▸ **閱讀文本**

_ _ _

透過強化學習實現大型語言模型中的層次化推理能力
Emergent Hierarchical Reasoning in LLMs through Reinforcement Learning
September 3, 2025
作者: Haozhe Wang, Qixin Xu, Che Liu, Junhong Wu, Fangzhen Lin, Wenhu Chen
cs.AI
摘要
強化學習(Reinforcement Learning, RL)在提升大型語言模型(Large Language Models, LLMs)的複雜推理能力方面已展現出極高的成效,然而驅動此成功的內在機制仍大多未明。我們的分析揭示,諸如「頓悟時刻」、「長度縮放」及熵動態等令人費解的現象,並非孤立事件,而是湧現推理層次結構的標誌,這與人類認知中高層次策略規劃與低層次程序執行之分離相似。我們發現了一個引人注目的兩階段動態:最初,模型受制於程序正確性,必須提升其低層次技能。隨後,學習瓶頸發生決定性轉移,性能提升轉由探索與掌握高層次策略規劃所驅動。這一洞見揭示了現行RL算法(如GRPO)中的核心低效性,這些算法不分青紅皂白地施加優化壓力,稀釋了所有詞元的學習信號。為解決此問題,我們提出了層次感知信用分配(HIerarchy-Aware Credit Assignment, HICRA),該算法將優化努力集中於高影響力的規劃詞元上。HICRA顯著超越了強基準,證明了聚焦於此策略瓶頸是解鎖高級推理的關鍵。此外,我們驗證了語義熵作為衡量策略探索的優越指南,相較於詞元級熵等誤導性指標,其表現更為出色。

_ _ _

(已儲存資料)
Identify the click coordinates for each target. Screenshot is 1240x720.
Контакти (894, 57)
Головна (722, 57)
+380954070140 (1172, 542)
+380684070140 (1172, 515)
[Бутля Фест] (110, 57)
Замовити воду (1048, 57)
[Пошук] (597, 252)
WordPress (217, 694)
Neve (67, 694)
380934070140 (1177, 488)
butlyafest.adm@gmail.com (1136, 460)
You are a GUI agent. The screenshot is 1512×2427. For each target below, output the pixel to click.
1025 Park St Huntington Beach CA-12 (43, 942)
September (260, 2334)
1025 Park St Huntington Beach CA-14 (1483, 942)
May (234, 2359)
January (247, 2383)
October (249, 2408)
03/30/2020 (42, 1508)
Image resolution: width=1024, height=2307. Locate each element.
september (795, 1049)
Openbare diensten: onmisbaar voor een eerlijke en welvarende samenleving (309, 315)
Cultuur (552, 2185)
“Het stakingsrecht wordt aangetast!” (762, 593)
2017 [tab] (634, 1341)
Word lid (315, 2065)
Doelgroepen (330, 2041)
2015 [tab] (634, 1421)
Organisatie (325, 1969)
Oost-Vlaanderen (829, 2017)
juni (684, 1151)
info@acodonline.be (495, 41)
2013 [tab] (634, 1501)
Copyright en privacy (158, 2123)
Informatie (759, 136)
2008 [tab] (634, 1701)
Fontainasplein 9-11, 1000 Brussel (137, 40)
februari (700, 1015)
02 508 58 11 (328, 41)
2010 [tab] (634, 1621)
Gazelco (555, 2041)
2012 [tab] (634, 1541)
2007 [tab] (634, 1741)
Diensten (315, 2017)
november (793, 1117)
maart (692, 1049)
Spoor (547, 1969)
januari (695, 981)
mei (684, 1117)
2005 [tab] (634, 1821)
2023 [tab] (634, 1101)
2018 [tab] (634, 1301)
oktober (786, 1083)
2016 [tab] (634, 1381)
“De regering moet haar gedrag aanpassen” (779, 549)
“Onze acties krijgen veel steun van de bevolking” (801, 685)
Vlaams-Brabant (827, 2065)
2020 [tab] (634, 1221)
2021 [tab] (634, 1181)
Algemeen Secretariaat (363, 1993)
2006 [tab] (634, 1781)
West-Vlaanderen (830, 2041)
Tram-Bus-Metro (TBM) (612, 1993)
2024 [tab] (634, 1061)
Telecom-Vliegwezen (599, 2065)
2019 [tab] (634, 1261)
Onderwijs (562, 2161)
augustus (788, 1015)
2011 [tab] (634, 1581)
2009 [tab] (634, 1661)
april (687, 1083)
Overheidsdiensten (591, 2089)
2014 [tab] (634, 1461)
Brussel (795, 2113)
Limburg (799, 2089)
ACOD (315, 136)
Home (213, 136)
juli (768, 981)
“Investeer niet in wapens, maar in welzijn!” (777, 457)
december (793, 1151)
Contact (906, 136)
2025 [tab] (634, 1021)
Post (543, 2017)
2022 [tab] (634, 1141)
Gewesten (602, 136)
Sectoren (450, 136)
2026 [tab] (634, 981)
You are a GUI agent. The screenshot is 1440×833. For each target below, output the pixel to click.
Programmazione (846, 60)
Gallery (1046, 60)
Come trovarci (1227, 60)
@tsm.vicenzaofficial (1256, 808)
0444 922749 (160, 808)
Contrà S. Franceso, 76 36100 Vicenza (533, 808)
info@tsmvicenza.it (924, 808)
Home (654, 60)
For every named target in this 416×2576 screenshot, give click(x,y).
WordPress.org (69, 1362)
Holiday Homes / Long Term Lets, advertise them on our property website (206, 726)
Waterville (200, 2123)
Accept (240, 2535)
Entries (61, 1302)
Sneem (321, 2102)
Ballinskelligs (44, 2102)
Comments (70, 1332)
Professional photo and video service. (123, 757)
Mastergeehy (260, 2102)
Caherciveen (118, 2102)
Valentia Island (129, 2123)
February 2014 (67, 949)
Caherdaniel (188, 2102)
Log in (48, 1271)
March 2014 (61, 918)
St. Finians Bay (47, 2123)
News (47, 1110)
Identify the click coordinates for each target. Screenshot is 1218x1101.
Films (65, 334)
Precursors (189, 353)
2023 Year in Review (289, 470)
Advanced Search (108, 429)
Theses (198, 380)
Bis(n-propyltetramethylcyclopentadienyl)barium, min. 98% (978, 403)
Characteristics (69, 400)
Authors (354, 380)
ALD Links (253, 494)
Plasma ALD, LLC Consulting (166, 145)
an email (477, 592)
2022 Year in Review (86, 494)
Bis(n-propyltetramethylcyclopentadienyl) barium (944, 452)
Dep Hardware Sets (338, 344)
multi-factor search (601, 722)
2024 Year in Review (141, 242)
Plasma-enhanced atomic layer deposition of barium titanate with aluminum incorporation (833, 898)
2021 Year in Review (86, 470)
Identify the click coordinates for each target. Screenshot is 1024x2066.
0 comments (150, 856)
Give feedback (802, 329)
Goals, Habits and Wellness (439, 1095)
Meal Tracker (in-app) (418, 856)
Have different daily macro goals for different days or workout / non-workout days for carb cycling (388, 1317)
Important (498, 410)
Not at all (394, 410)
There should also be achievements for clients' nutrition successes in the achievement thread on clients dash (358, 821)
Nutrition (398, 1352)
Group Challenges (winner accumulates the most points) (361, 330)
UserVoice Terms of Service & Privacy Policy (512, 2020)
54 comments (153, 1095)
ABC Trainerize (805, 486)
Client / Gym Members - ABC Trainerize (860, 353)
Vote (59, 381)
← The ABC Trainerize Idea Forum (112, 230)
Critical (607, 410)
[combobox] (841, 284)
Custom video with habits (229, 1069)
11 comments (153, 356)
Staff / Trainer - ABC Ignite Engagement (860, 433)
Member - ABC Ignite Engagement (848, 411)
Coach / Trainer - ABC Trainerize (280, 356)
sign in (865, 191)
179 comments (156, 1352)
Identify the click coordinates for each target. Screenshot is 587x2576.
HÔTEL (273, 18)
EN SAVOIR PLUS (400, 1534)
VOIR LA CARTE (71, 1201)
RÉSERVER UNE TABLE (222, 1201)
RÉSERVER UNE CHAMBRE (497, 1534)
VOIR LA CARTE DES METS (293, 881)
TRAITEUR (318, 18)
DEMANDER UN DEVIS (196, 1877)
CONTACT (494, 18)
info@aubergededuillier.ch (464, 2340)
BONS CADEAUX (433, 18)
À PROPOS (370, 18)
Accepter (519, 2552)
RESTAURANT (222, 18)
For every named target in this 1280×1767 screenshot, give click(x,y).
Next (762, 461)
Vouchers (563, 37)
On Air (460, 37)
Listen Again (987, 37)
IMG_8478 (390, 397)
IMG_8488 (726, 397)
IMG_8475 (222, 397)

_ _ _

▸ **任務說明**
將上方那篇關於以強化學習實現大型語言模型層次化推理的文本逐字複製一遍,從標題到最後一句,不得有任何增刪。

▸ **回答如下**
透過強化學習實現大型語言模型中的層次化推理能力
Emergent Hierarchical Reasoning in LLMs through Reinforcement Learning
September 3, 2025
作者: Haozhe Wang, Qixin Xu, Che Liu, Junhong Wu, Fangzhen Lin, Wenhu Chen
cs.AI
摘要
強化學習(Reinforcement Learning, RL)在提升大型語言模型(Large Language Models, LLMs)的複雜推理能力方面已展現出極高的成效,然而驅動此成功的內在機制仍大多未明。我們的分析揭示,諸如「頓悟時刻」、「長度縮放」及熵動態等令人費解的現象,並非孤立事件,而是湧現推理層次結構的標誌,這與人類認知中高層次策略規劃與低層次程序執行之分離相似。我們發現了一個引人注目的兩階段動態:最初,模型受制於程序正確性,必須提升其低層次技能。隨後,學習瓶頸發生決定性轉移,性能提升轉由探索與掌握高層次策略規劃所驅動。這一洞見揭示了現行RL算法(如GRPO)中的核心低效性,這些算法不分青紅皂白地施加優化壓力,稀釋了所有詞元的學習信號。為解決此問題,我們提出了層次感知信用分配(HIerarchy-Aware Credit Assignment, HICRA),該算法將優化努力集中於高影響力的規劃詞元上。HICRA顯著超越了強基準,證明了聚焦於此策略瓶頸是解鎖高級推理的關鍵。此外,我們驗證了語義熵作為衡量策略探索的優越指南,相較於詞元級熵等誤導性指標,其表現更為出色。